The Earnest Advisor program includes names ranging from Jason Fried, Founder and CEO of Basecamp, to Ben Tossell, head of platform at Earnest Capital, and former Community Lead at Product Hunt. These advisors are skilled in a range of different areas such as business development and community management, providing portfolio founders with access to a strong network of people who can provide them with the advice they need to grow and scale. The aim of the mentorship program is to ensure that founders can speak to someone who can provide honest advice at any moment to founders, allowing them to avoid costly mistakes, and get back on track.

Tringas and Earnest have developed the mentorship based on the underlying fact that there is no set structure. Founders will be given access to as many options and resources as Earnest can, and are given the platform they need to request help from experts who can help guide their startup to success. One consideration which Earnest has also taken into account is how they can develop a community that allows for thoughtful conversations to be facilitated remotely. Earnest invests in founders around the world, and Tringas and Ben are working hard to develop a set of resources which ensure that it is as easy as possible for founders to get the advice they need from their current location.

Looking into the future

Earnest has successfully positioned themselves as a viable alternative to venture capital for founders who want to build healthy and sustainable businesses, without the expectation of raising further capital in the future. Tringas has worked hard to cultivate a founder-first culture at Earnest and has developed a strong fundraising model that allows founders to do what they do best, without having to worry about sourcing capital, which was the main reason why Tringas’ first startup failed.

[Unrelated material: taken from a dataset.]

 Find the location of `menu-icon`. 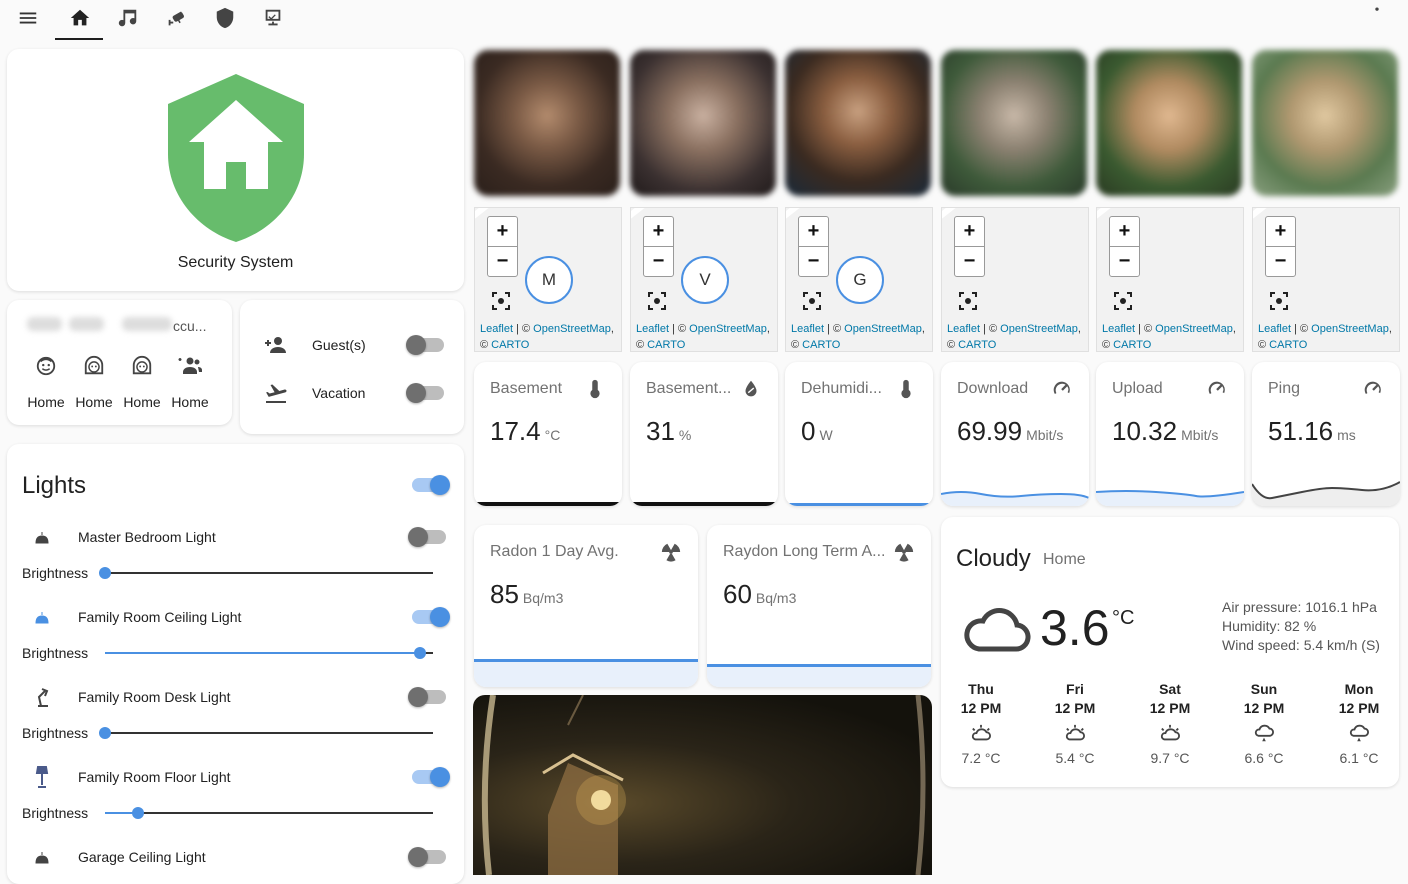

menu-icon is located at coordinates (28, 18).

Thus far, Earnest Capital has announced two investments publicly — HostiFi and Callingly — and have plans to invest in many more companies in the near future. These two investments caused Tyler to realize that the demand for a funding model for makers and bootstrappers is much higher than what he was prepared for. There is a large amount of ambitious founders around the world who are working on innovative and exiting projects, Tringas said, adding that there is most certainly room to grow based on the growing size of this new investing space.

As Earnest Capital continues to grow and invest in new bootstrapped founders, Tringas wants to move away from the perception that they are developing an alternative to venture capital. Earnest wants to find and become the new default way to fund entrepreneurs who are working on an interesting project and need capital to take it to the next level and turn it into a profitable and sustainable business. Indeed, an ambitious goal, but achievable based on the strong progress demonstrated by Earnest over the last few months.

Tringas sees Earnest moving away from the venture fund model which backs a small amount of startups, and hopes to develop a new system which essentially acts as a middle-ground between a bank which makes small business loans and a venture capital fund. This is because Tringas is focused on increasing the accessibility of capital to the point more than the traditional fund model could facilitate, and believes that the best way for the fund to invest in more companies would be to further deviate from the traditional VC structure.

“There are so many new businesses out there that are building something great and don’t have a partner that can provide capital, mentorship, and resources.”

Earnest are focused on making even more investments into passionate, early-stage founders, and are continuously making changes to their model based on feedback from the maker and bootstrapper community. Tringas sees strong potential in building a new default method of raising capital for founders, and believes that a community-first approach will help them differentiate themselves from other companies as the space grows. In the long-term Tringas wants to back hundreds, if not thousands of companies per year through Earnest Capital, and is dedicated to achieving this goal.